TEST ATMOSPHERE (if not tabulated)
- Particle size distribution: (Filter size and weight percent)
9 µm: 13.1 % (by weight)
5.8 µm: 27.8 % (by weight)
4.7 µm: 19.3 % (by weight)
3.3 µm: 24.5 % (by weight)
2.1 µm: 13.1 % (by weight)
1.05 µm: 1.9 % (by weight)
- MMAD (Mass median aerodynamic diameter) / GSD (Geometric st. dev.): Equivalent aerodynamic diameter: 5.3-8.4 µm GSD: 1.86-1.98

CLASS METHOD (if applicable)
- Rationale for the selection of the starting concentration:
Analytical verification of test atmosphere concentrations:
yes
Remarks:
gravimetric
Duration of exposure:
4 h
Concentrations:
1.1 mg/L, 5.3 mg/L and 6.3 mg/L
No. of animals per sex per dose:
5 male and 5 female per dose
Control animals:
not specified
Details on study design:
- Duration of observation period following administration: 14 days
- Frequency of observations and weighing: Animal were observed immediately after exposure and twice daily after exposure. Body weights were recorded before exposure on day 7 and day 14.
- Necropsy of survivors performed: yes
- Other examinations performed: clinical signs, body weight
Statistics:
LD50 values were calculated similar to Bliss (C. I. Bliss, The Determination of the Dosage-Mortality Curve from Small Numbers, Quart. J. Pharm. Pharmacol. Vol. 11, 1938).

Results and discussion

Effect levelsopen allclose all
Sex:
male/female
Dose descriptor:
LC50
Effect level:
> 5.3 mg/L air (analytical)
Based on:
test mat.
Exp. duration:
4 h
Sex:
male/female
Dose descriptor:
LC50
Effect level:
< 6.2 mg/L air (analytical)
Based on:
test mat.
Exp. duration:
4 h
Mortality:
Five males and 2 females exposed to 6.2 mg/L and 1 male exposed to 5.3 mg/L died during the exposure due to suffocation from accumulated test material occulding the trachea.
Clinical signs:
other: Labored breathing was the most significant pharmacotoxic sign observed and was noted in most surviving animals.
Body weight:
Body weights were depressed in animals exposed to 5.3 mg/L but were normal in animals exposed to 1.1 mg/L.
Gross pathology:
The only exposure-related abnormality noted at necropsy were test material in the trachea and pulmonary congestion.
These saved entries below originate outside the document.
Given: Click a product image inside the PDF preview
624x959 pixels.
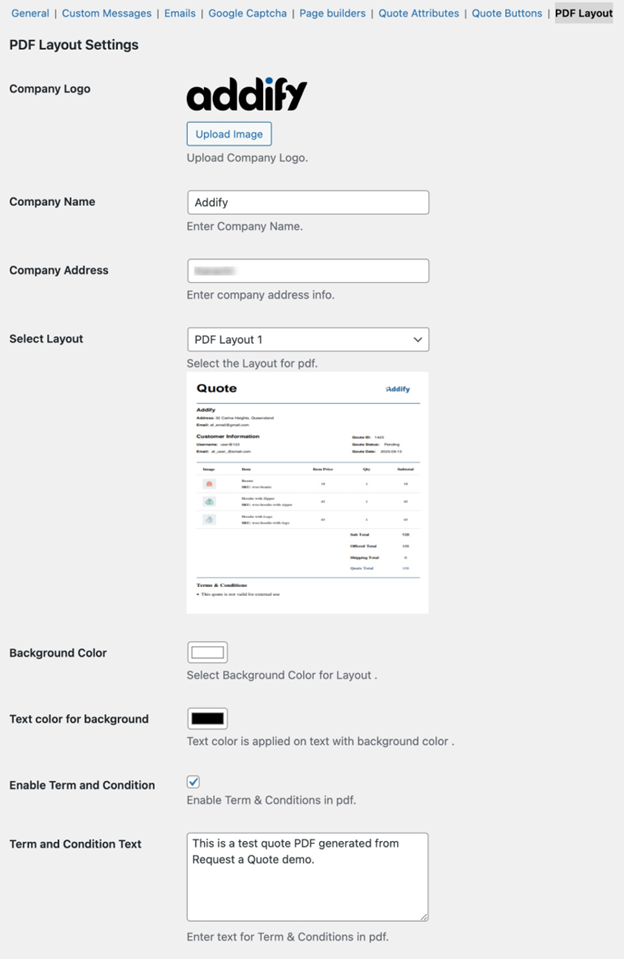Looking at the screenshot, I should pos(208,483).
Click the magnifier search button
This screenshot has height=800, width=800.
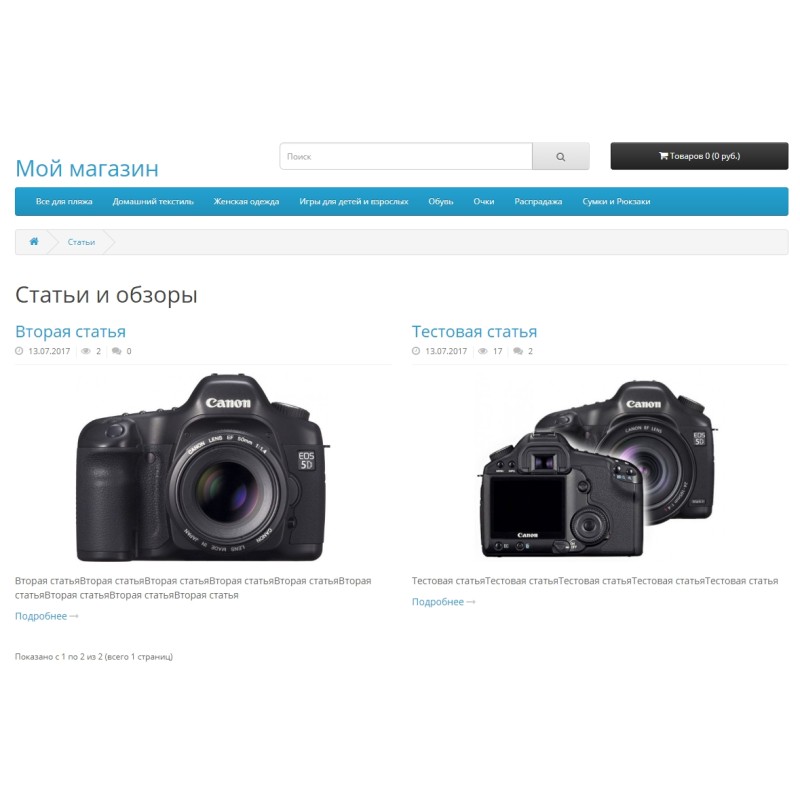tap(561, 156)
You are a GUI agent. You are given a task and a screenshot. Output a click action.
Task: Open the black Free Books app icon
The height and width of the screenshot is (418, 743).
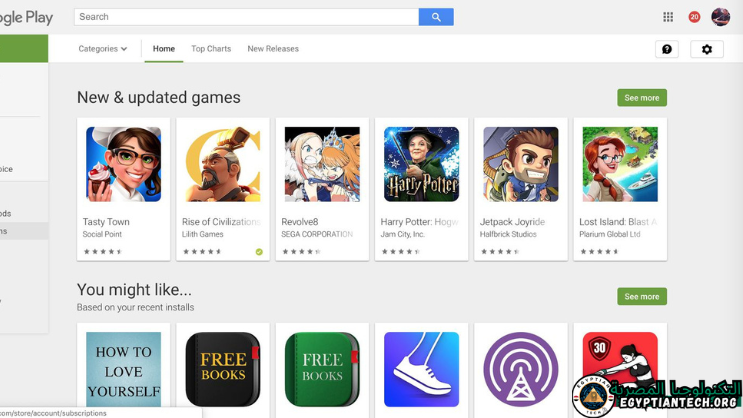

These abnormalities were only observed in animal which died.

Applicant's summary and conclusion

Interpretation of results:
not classified
Remarks:
Migrated information Criteria used for interpretation of results: EU
Conclusions:
In summary, based on the data available from this study the 4 h LD50 value for hexagonal boron nitride was between 5.3 and 6.2 mg/L. It should be noted however, that the mechanism of death was due to a mechanical occulsion of the trachea from accumulated test material which resulted in suffocation. Performance of the study was comparable to modern OECD protocols and deficiencies relevant for reliability of the study have not been detected. Therefore, it is concluded that hexagonal boron nitride does not have to be classified as acute toxic by inhalation (LD50 > 5 mg/L).